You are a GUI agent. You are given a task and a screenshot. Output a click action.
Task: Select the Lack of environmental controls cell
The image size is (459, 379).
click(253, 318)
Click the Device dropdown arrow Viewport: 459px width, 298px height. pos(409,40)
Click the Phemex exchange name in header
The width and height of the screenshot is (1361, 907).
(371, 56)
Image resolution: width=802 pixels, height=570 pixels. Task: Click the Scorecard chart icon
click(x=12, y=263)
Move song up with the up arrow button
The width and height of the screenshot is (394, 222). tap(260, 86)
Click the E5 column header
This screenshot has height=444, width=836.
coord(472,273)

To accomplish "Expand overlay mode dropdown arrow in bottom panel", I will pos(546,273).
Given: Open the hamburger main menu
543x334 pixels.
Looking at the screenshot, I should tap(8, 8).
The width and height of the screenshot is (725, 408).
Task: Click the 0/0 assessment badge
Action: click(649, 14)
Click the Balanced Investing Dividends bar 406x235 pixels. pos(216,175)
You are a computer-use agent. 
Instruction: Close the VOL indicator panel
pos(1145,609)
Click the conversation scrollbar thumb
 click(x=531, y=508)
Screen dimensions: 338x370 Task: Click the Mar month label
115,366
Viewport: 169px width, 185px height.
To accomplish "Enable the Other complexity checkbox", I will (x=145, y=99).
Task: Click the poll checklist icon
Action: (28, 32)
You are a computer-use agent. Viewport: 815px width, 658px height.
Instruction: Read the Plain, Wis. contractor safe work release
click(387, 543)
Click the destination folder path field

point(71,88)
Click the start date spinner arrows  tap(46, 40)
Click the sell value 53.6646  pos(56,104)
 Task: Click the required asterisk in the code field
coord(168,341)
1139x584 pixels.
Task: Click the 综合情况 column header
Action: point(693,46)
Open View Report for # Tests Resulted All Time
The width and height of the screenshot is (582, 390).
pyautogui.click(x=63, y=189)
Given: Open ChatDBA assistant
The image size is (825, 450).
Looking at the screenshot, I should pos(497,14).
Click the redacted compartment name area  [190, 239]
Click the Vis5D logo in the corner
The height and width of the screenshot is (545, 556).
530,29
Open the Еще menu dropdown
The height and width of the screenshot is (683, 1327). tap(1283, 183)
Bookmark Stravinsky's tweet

### AIM OF THE EXERCISE:
Identify the lines of the data that contain the word "computer". Copy each of them.

### ANSWER SPACE:
You are a computer-use agent. 
You are a computer-use agent. Viewport: 815px width, 658px height.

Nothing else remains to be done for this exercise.